La relecture faite par Les Frivolités Parisiennes habille le tout d’une modernité visuelle assumée. Le mouvement, le rythme et la couleur occupent une place centrale dans la mise en scène d’Emily Wilson et Jos Houben. La version française signée Christophe Mirambeau adapte livret et chansons, tout en conservant les deux airs emblématiques dans leur écrin d’origine. Fox-trot et charleston cadencent ce voyage dans le temps porté par l’énergie orchestrale.
Dans une mécanique de comédie de boulevard, la comédie musicale explore les travers d’une société oscillant entre codification et discrètes révoltes : le riche Jimmy Smith, qui aime tant dépenser, se retrouve en fâcheuse posture à cause des trois jeunes femmes qu’il entretient clandestinement, tandis que sa nièce et fille adoptive Nanette veut profiter de la vie avant de s’engager avec un jeune avocat.

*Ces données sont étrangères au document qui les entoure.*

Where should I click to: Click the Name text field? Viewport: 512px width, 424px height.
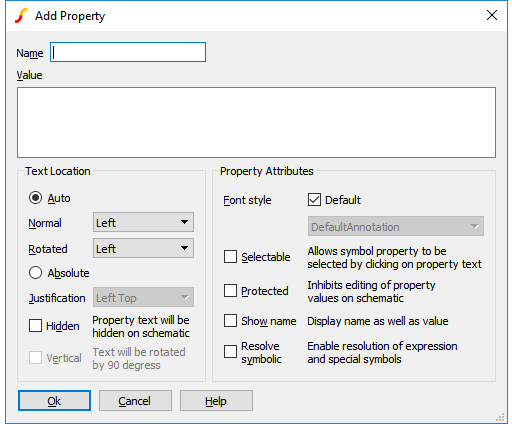[x=128, y=52]
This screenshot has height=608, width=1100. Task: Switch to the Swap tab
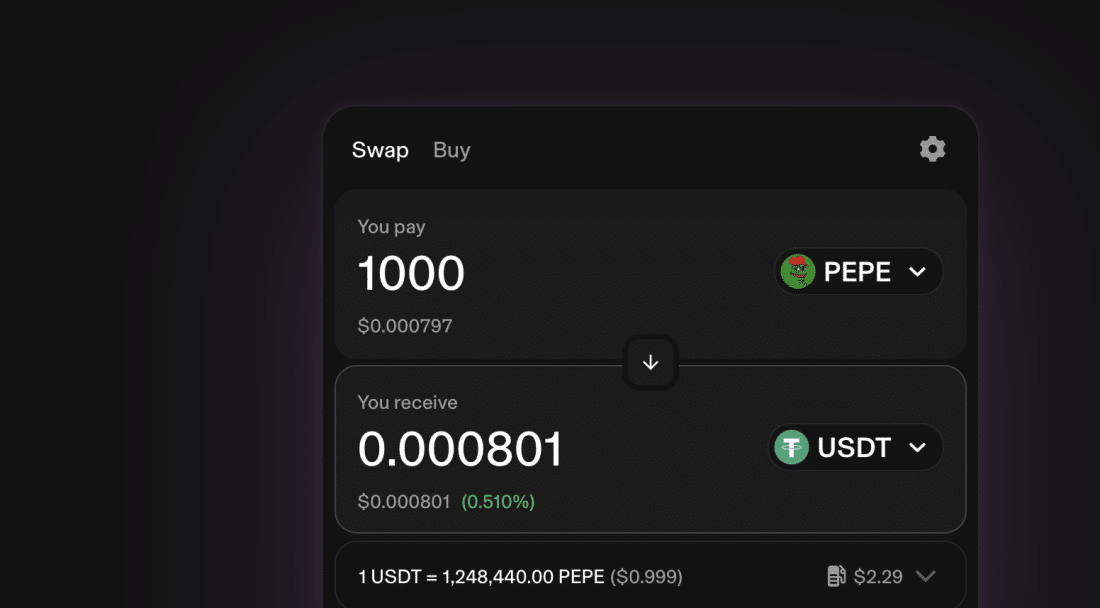click(380, 150)
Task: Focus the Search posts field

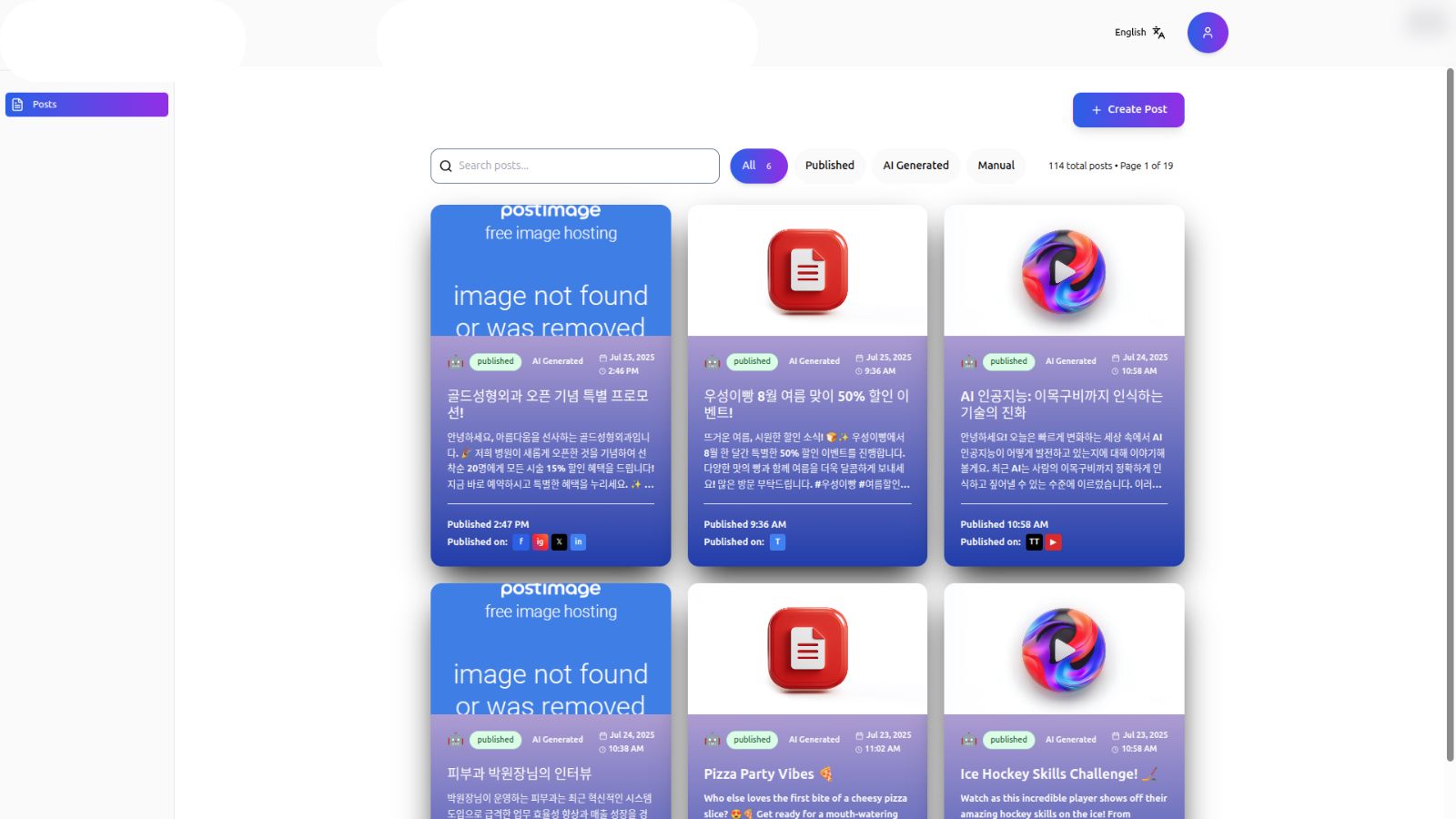Action: (575, 166)
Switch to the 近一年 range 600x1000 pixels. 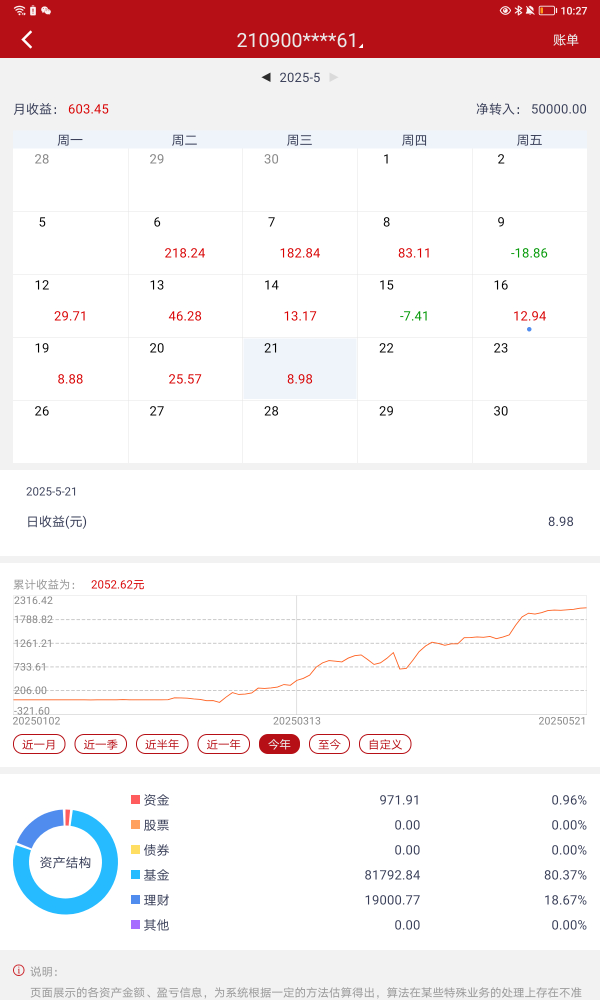(223, 744)

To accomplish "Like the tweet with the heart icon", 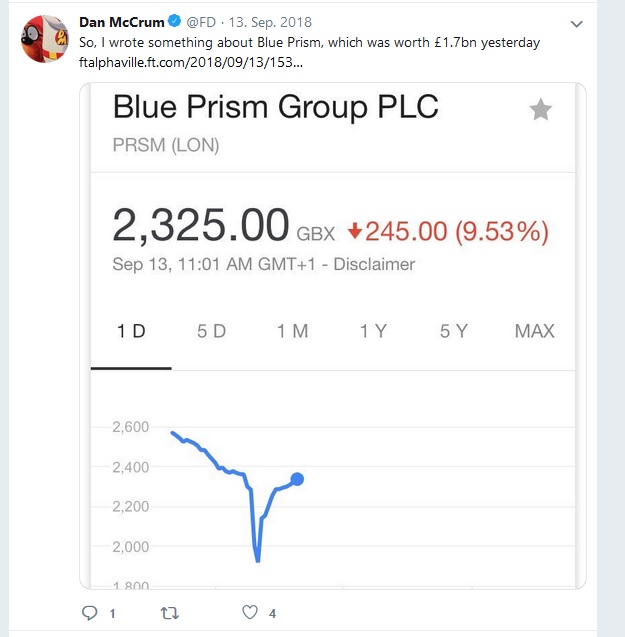I will [x=250, y=612].
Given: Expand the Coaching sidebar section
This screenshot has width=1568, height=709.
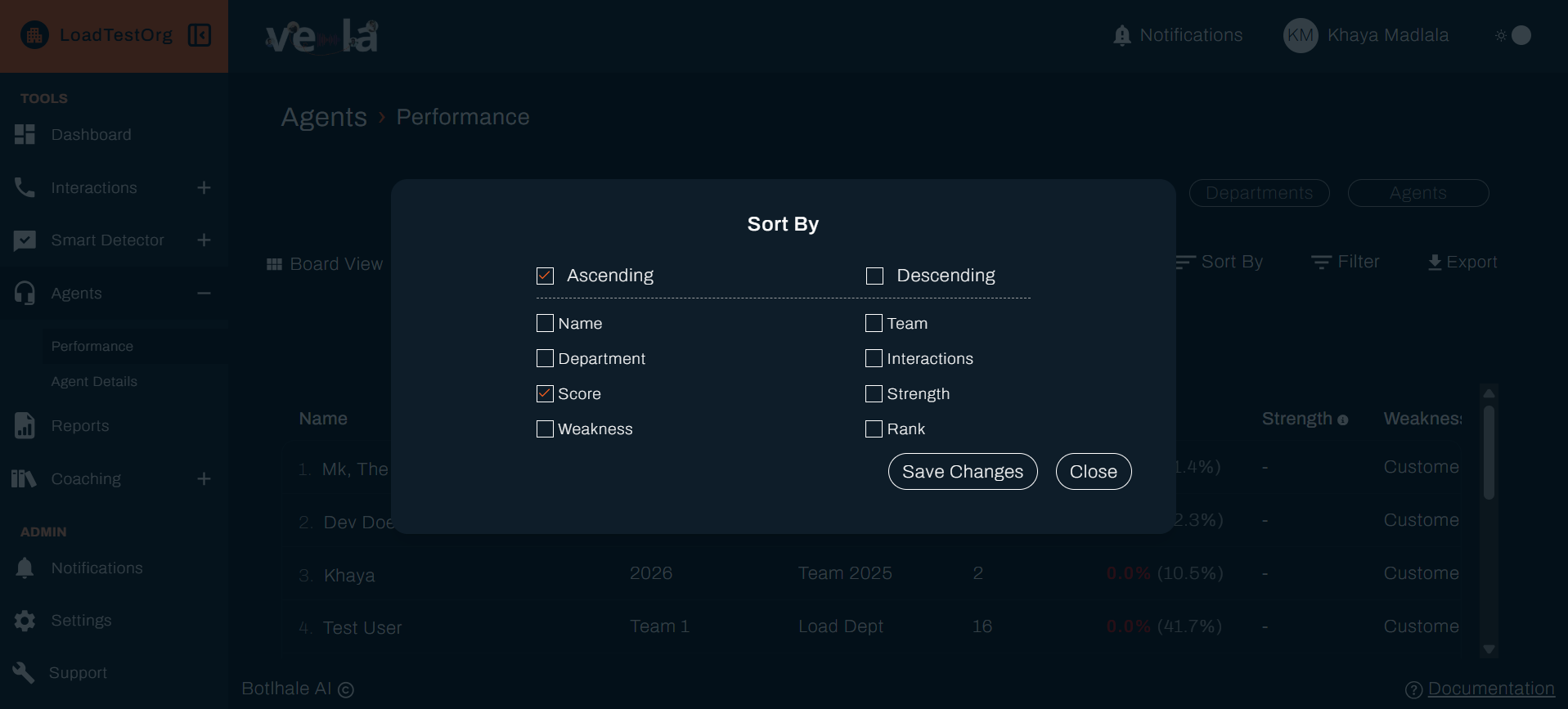Looking at the screenshot, I should [204, 479].
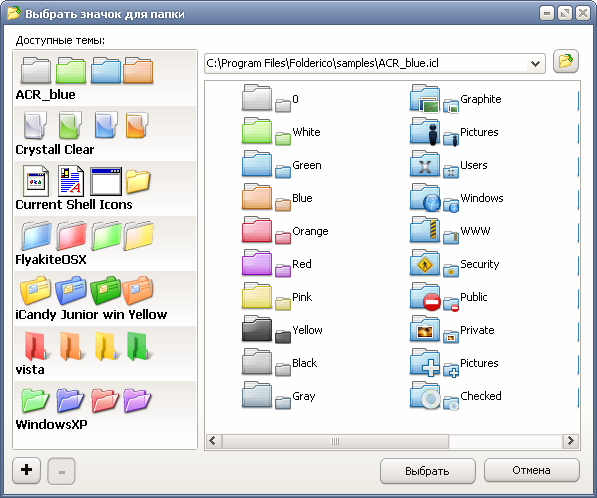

Au-delà du personnage central, No, No, Nanette met en scène le parcours de plusieurs figures et en dresse un portrait humain, léger et constamment satirique. L’exception est toutefois faite pour le personnage de Pauline, la servante (interprétée par Marie-Élisabeth Cornet), autour de laquelle se clôt la comédie musicale, dans l’émotion. On en vient à se demander qui est réellement l’héroïne.
Cette adaptation d’une comédie musicale américaine centenaire propose un voyage dans l’histoire des mœurs et de la musique, et réaffirme l’idée que le divertissement peut conjuguer légèreté et exigence musicale avec précision.